The National Energy Research Scientific Computing Center (NERSC) Lawrence Berkeley National Laboratory (Berkeley Lab) this week announced its new supercomputer that will combine deep learning and simulation computing capabilities. The Perlmutter system will use AMD's top-of-the-range 64-core EPYC 7763 processors as well as Nvidia's A100 compute GPUs (opens in new tab) to push out up to 180 PetaFLOPS of 'standard' performance and up to four ExaFLOPS of AI performance. All told, that makes it the second-fastest supercomputer in the world behind Japan's Fugaku.
"Perlmutter will enable a larger range of applications than previous NERSC systems and is the first NERSC supercomputer designed from the start to meet the needs of both simulation and data analysis," said Sudip Dosanjh, director or NERSC.
NERSC's Perlmutter supercomputer relies on HPE's heterogeneous Cray Shasta architecture and is set to be delivered in two phases:
Phase 1 features 12 heterogenous cabinets comprising 1,536 nodes. Each node packs one 64-core AMD EPYC 7763 'Milan' CPU with 256GB of DDR4 SDRAM and four Nvidia A100 40GB GPUs connected via NVLink. The system uses a 35PB all-flash storage subsystem with 5TB/s of throughput.
The first phase of NERSC's Perlmutter can deliver 60 FP64 PetaFLOPS of performance for simulations, and 3.823 FP16 ExaFLOPS of performance (with sparsity) for analysis and deep learning. The system was installed earlier this year and is now being deployed.
While 60 FP64 PetaFLOPS puts Perlmutter into the Top 10 list of the world's most powerful supercomputers, the system does not stop there.
Phase 2 will add 3,072 AMD EPYC 7763-based CPU-only nodes with 512GB of memory per node that will be dedicated to simulation. FP64 performance for the second phase will be around 120 PFLOPS.

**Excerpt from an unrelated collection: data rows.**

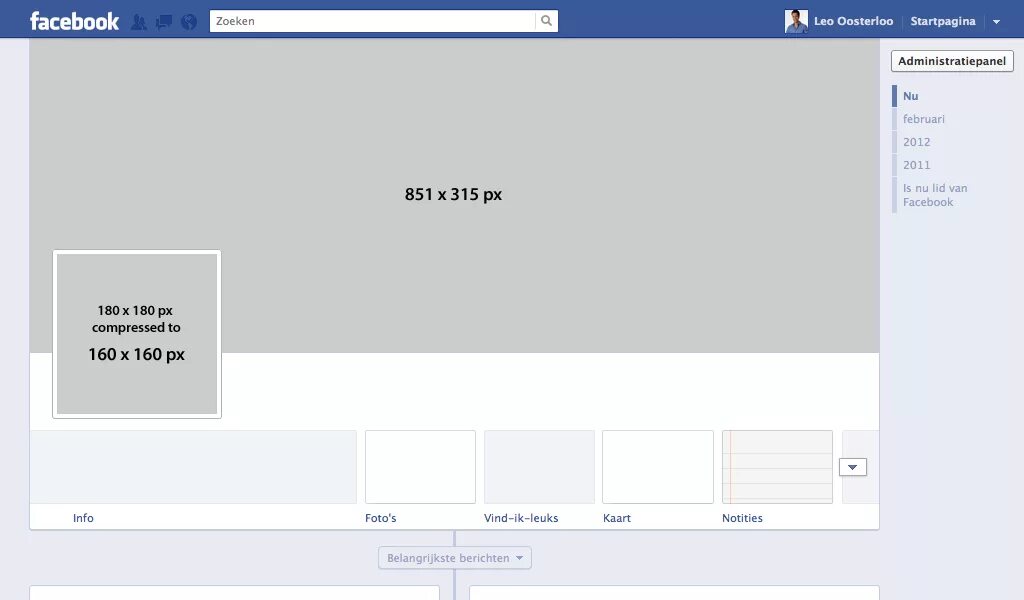Screen dimensions: 1024x600
Task: Click the Is nu lid van Facebook link
Action: (933, 195)
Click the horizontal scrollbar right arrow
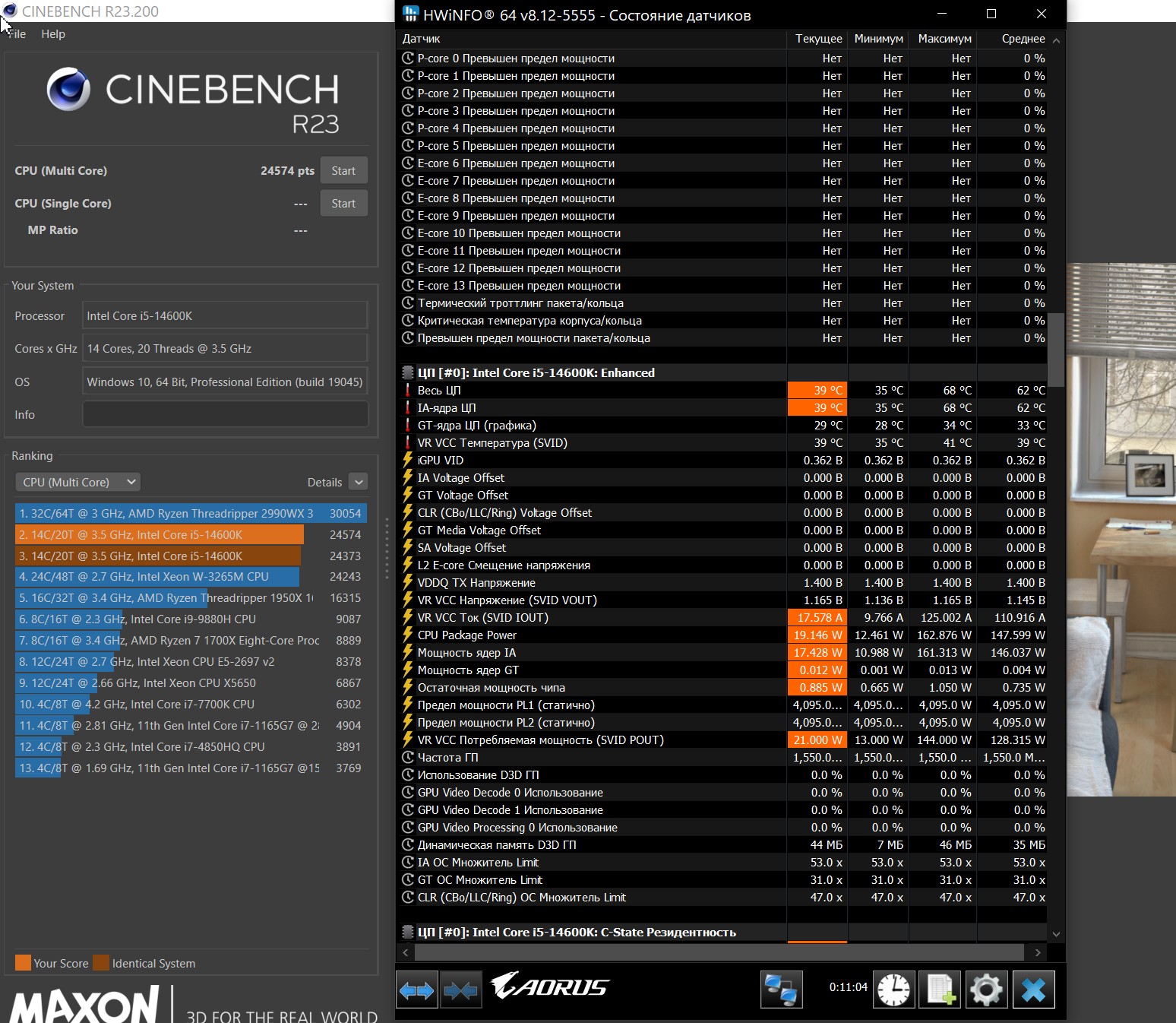Image resolution: width=1176 pixels, height=1023 pixels. [x=1038, y=952]
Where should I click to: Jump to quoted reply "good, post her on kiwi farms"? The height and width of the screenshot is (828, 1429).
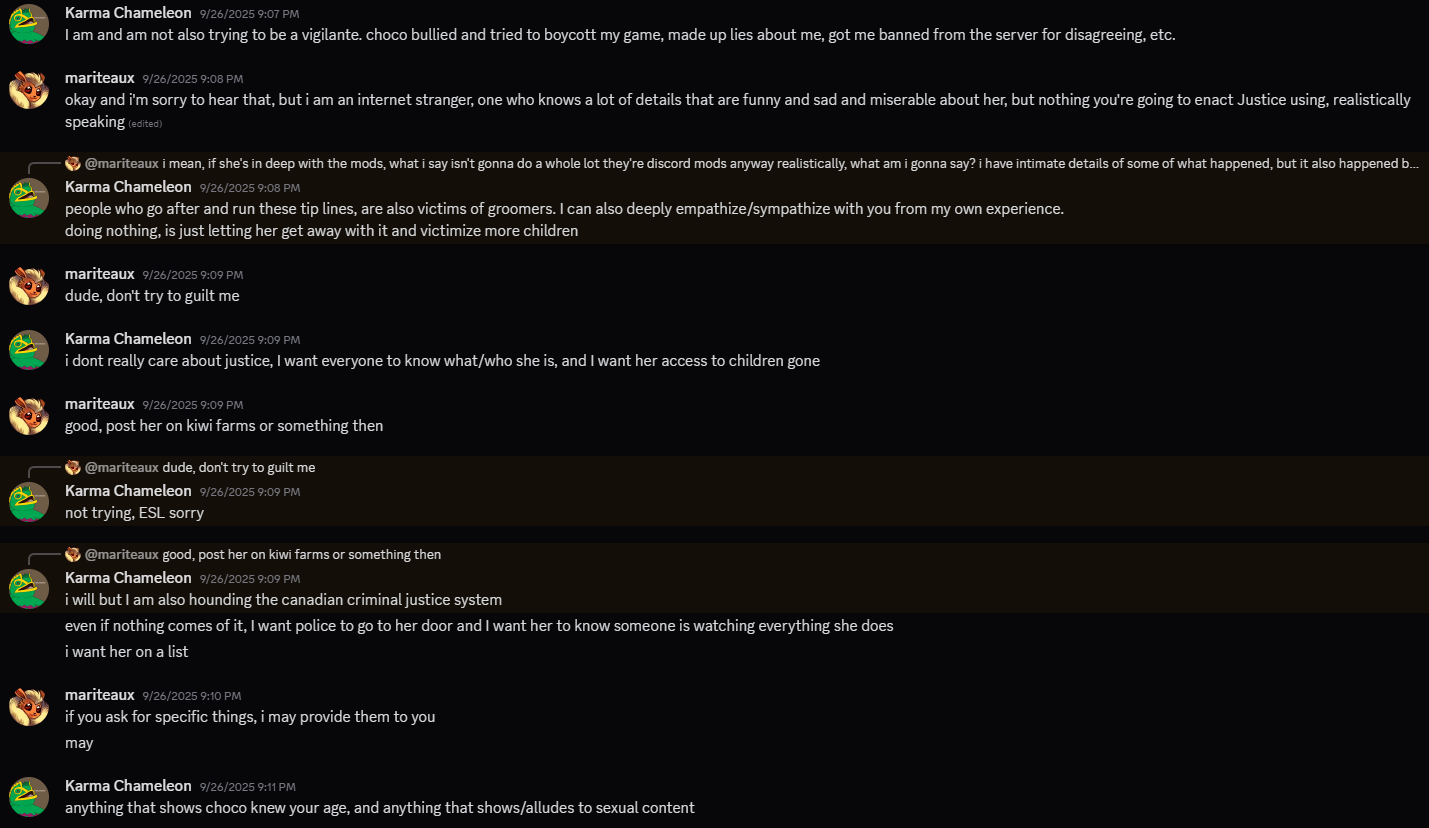[301, 554]
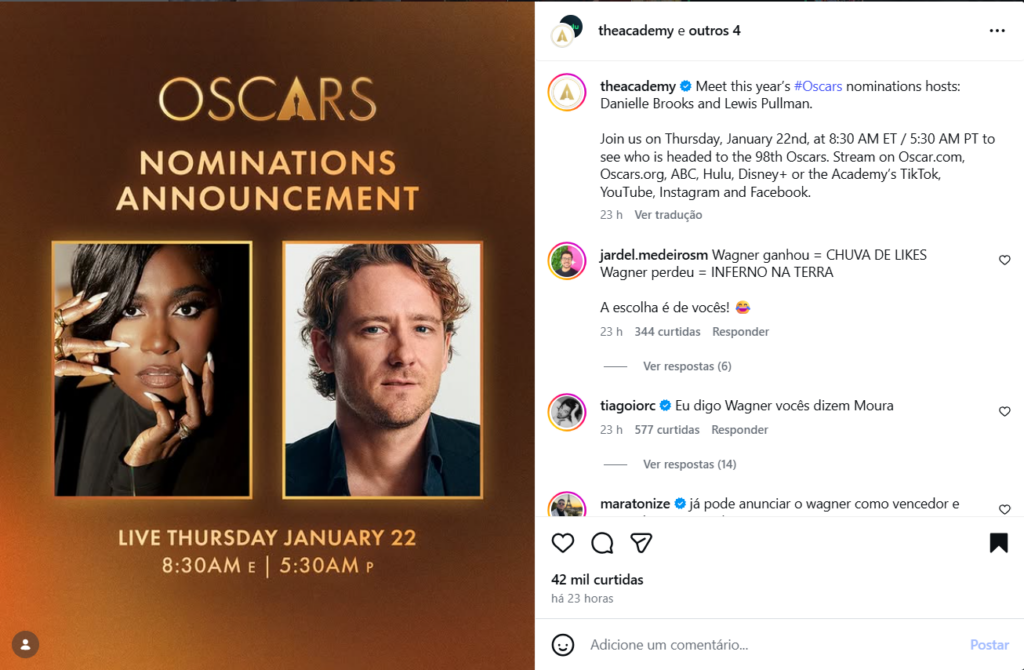Click the 'Postar' button

[x=989, y=645]
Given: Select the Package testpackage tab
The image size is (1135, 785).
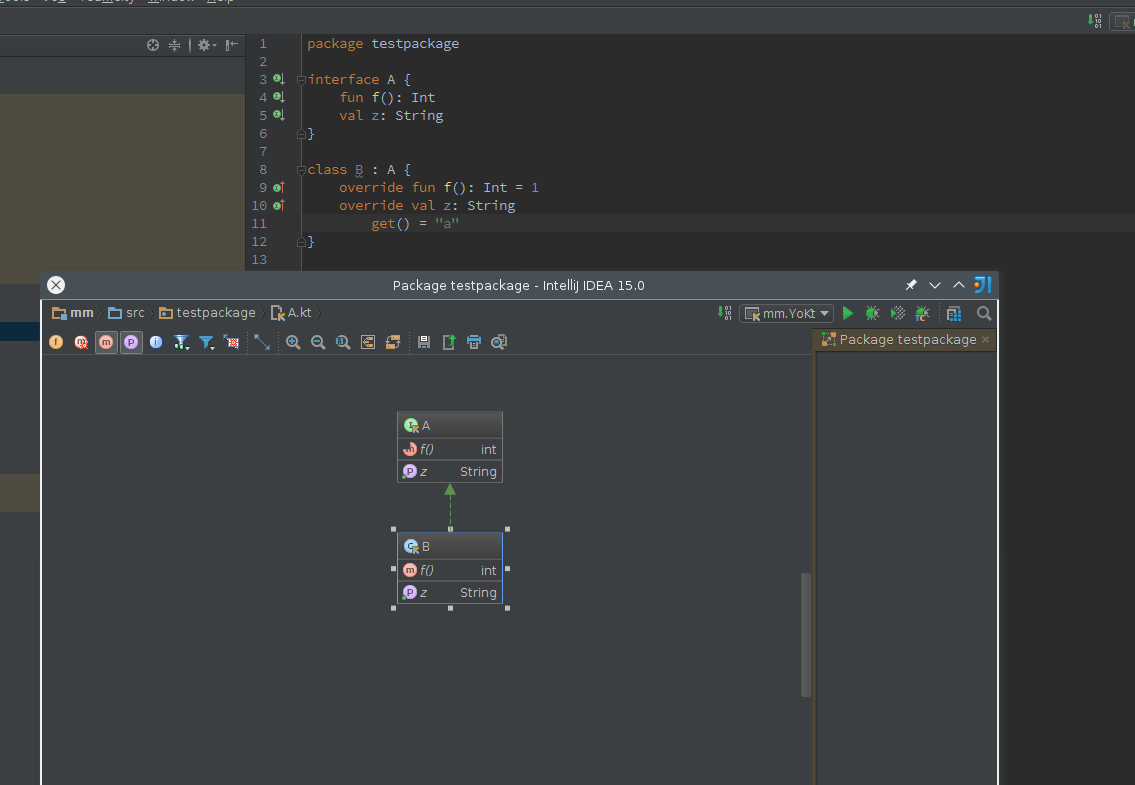Looking at the screenshot, I should [906, 340].
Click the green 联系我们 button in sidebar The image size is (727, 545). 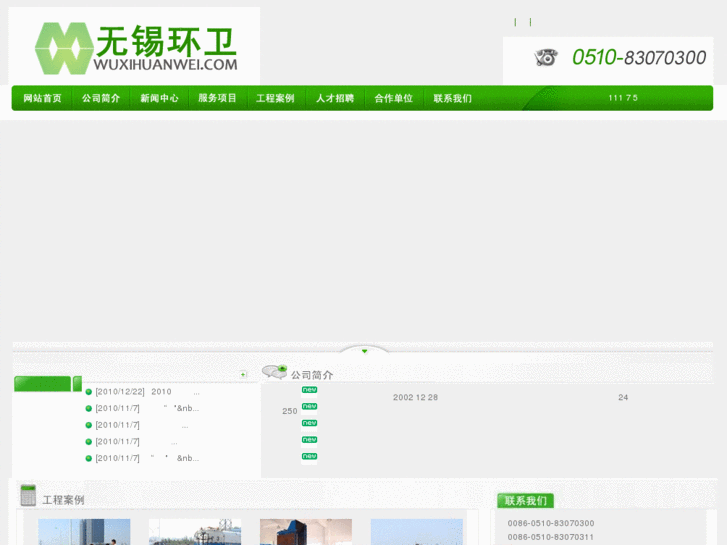pos(525,500)
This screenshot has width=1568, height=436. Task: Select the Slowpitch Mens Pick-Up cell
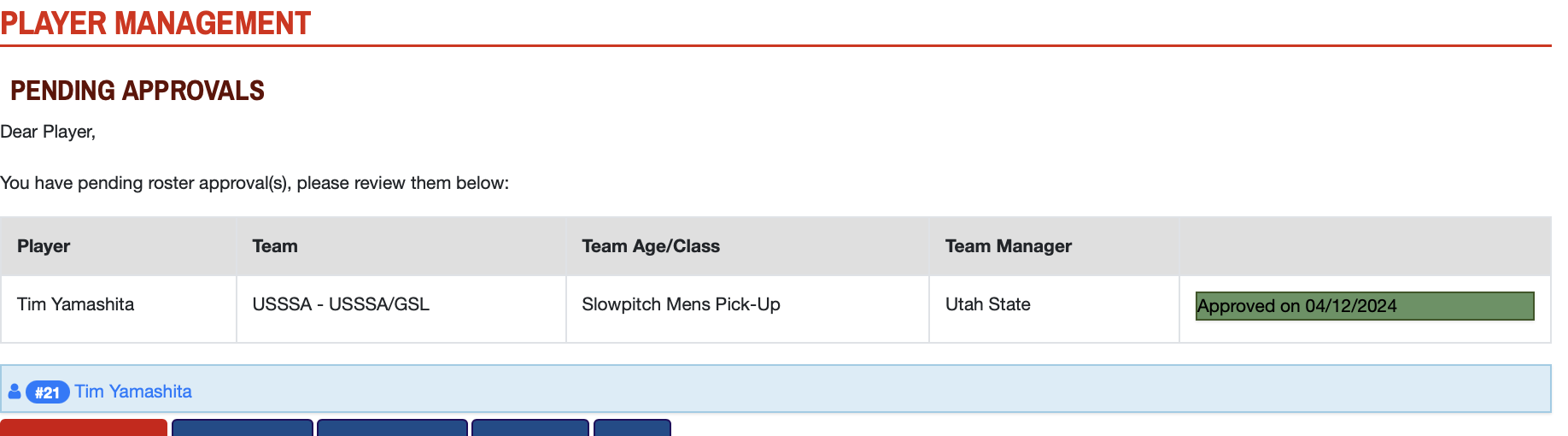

When the second phase of Perlmutter is deployed later this year, the combined FP64 performance of the supercomputer will total 180 PFLOPS, which will put it ahead of Summit, the world's second most powerful supercomputer. However, it will still trail Japan's Fugaku, which weighs in at 442 PFLOPs. Meanwhile, in addition to formidable throughput for simulations, Perlmutter will offer nearly four ExaFLOPS of FP16 throughput for AI applications.